Hi Jaap, With regards to protocol we can point you to the study once the Commission has made the study available publicly.
Although I certainly wouldn’t argue against platform diversity (it is an important part of any large DBS infrastructure) I don’t really see where the relatiionship is between that and DDOS attacks, surely a network heavy DDOS is going to affect your infrastructure no matter how diverse it is?
Hi Brett,
Having a background in designing and deploying large-scale networks it is easy for me to view the importance of each component part. It sounds that with your appreciation for platform diversity, so do you.
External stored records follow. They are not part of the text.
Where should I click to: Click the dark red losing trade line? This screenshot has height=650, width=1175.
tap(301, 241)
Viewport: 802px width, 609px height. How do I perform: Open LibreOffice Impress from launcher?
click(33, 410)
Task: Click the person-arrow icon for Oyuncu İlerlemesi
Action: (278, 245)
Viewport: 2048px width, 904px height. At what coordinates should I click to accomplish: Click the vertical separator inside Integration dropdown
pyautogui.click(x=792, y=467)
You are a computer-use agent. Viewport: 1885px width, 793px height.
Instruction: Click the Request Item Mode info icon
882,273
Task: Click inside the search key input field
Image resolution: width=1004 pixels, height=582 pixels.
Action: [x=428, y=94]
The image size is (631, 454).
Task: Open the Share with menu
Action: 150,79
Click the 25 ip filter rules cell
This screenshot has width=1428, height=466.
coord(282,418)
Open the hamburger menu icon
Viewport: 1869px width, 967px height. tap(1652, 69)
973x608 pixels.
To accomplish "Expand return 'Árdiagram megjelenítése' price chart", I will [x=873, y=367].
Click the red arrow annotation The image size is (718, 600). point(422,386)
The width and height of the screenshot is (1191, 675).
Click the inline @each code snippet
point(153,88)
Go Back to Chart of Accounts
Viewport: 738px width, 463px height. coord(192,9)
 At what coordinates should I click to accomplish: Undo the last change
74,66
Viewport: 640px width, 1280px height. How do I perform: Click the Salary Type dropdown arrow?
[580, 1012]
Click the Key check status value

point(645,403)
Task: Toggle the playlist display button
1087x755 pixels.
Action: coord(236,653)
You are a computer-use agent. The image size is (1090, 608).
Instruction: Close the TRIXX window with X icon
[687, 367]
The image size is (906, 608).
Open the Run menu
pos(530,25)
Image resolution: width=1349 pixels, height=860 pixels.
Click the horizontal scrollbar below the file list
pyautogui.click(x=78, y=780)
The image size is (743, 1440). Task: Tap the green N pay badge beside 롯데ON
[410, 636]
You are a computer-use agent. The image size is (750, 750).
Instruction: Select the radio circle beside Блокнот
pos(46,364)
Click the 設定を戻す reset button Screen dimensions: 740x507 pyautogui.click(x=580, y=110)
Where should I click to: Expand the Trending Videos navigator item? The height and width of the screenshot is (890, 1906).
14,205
When looking at a DNS infrastructure, network and hardware are certainly essential elements. Based on that alone it is understandable where a well organized and concentrated DDoS attack can impact network infrastructure and potentially hardware platforms. However, when taking this a step further, the efficiency of code which makes up a respective DNS platform also has a bearing on how much of an impact a DDoS attack may be. The ultimate goal of DNS is to quickly process the queries of users of the Internet, thus helping them reach the sites they intend to reach. But as mentioned in my post DDoS of some form occurs daily; some stronger, or more concentrated than others. During such concentrated attacks, whether aimed directly at a DNS provider or not, our goal is to continue processing queries while not succumbing to the shear volume of traffic associated from such attacks. The faster and more efficient the code is in handling queries, the greater capacity the overall network has in providing resilience to the DNS and not succumbing to such attacks. In the example mentioned in the post, while the network infrastructure was able to keep up with the traffic spike the code of the DNS platform was able to handle the traffic spike faster than what the infrastructure could deliver; thus no bottle necks while still processing “legitimate” queries while also not succumbing to DDoS associated traffic.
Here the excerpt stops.